===== Data in this exercise
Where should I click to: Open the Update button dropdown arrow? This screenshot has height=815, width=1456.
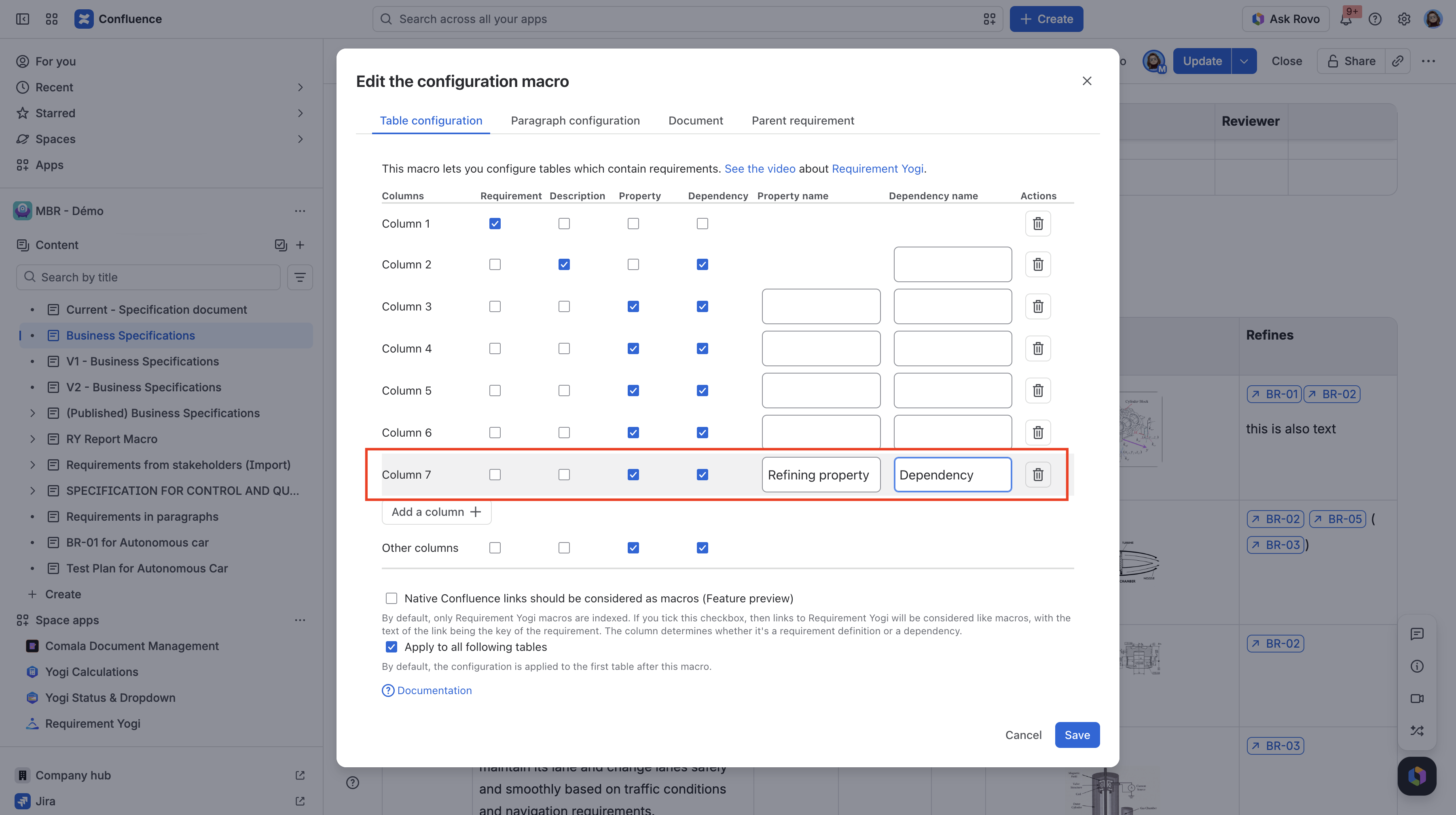coord(1244,61)
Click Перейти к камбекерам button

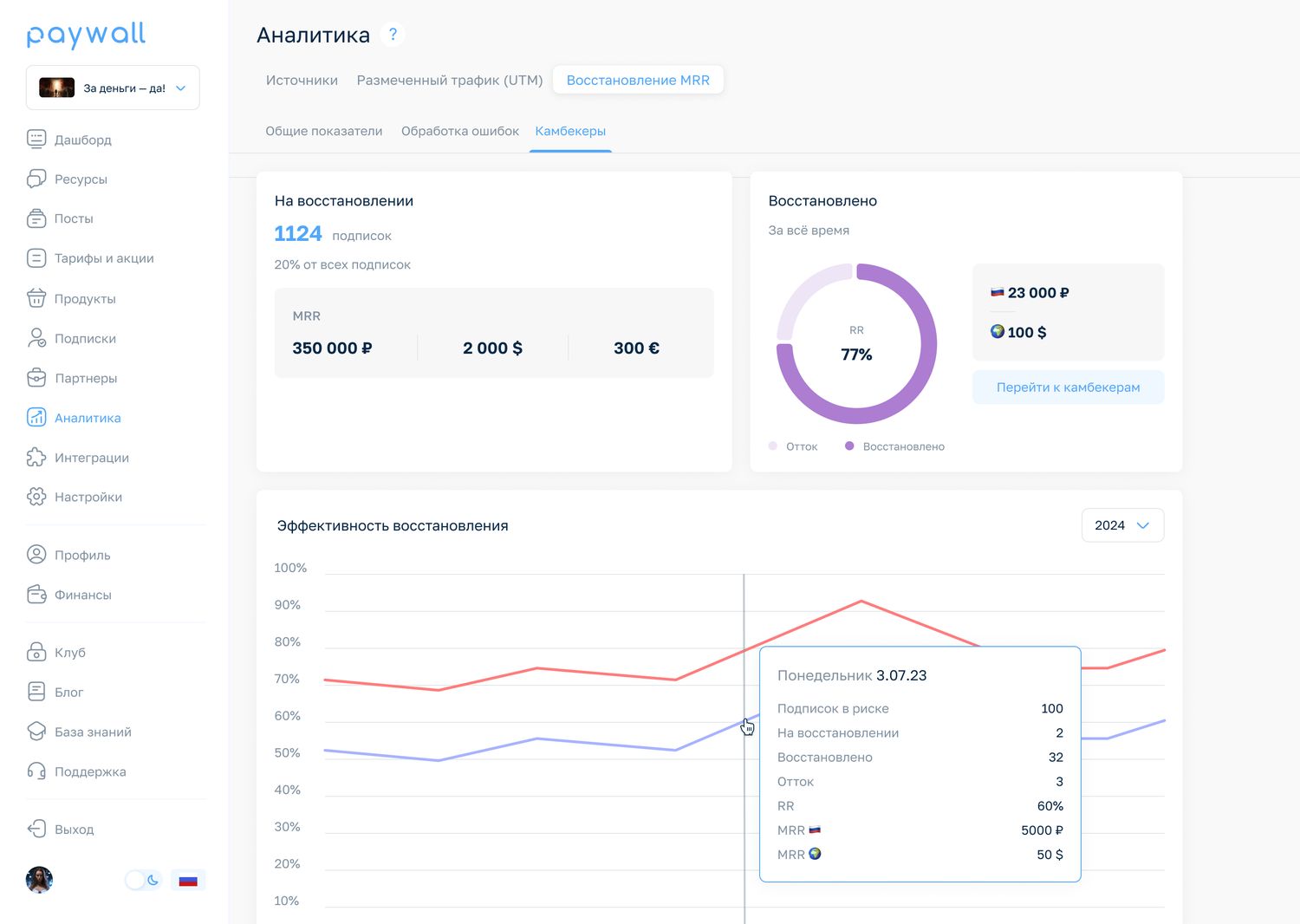(1068, 387)
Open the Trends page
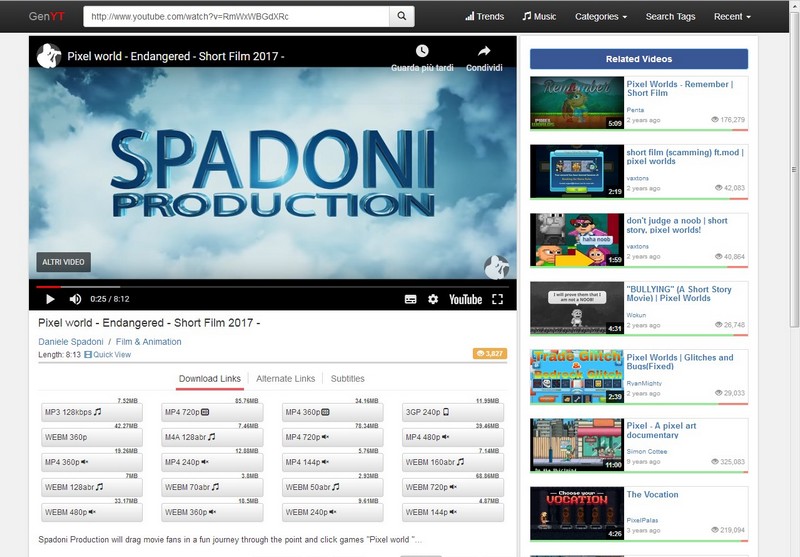The width and height of the screenshot is (800, 557). tap(484, 16)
==========
• [About this task]
Could you print the data exactly as it appears and keep the pictures out?

• [Solution to this task]
Where should I click to: Open the Update button dropdown arrow? This screenshot has height=815, width=1456.
coord(1244,61)
Click Перейти к камбекерам button

(1068, 387)
Open the Trends page
The width and height of the screenshot is (800, 557). tap(484, 16)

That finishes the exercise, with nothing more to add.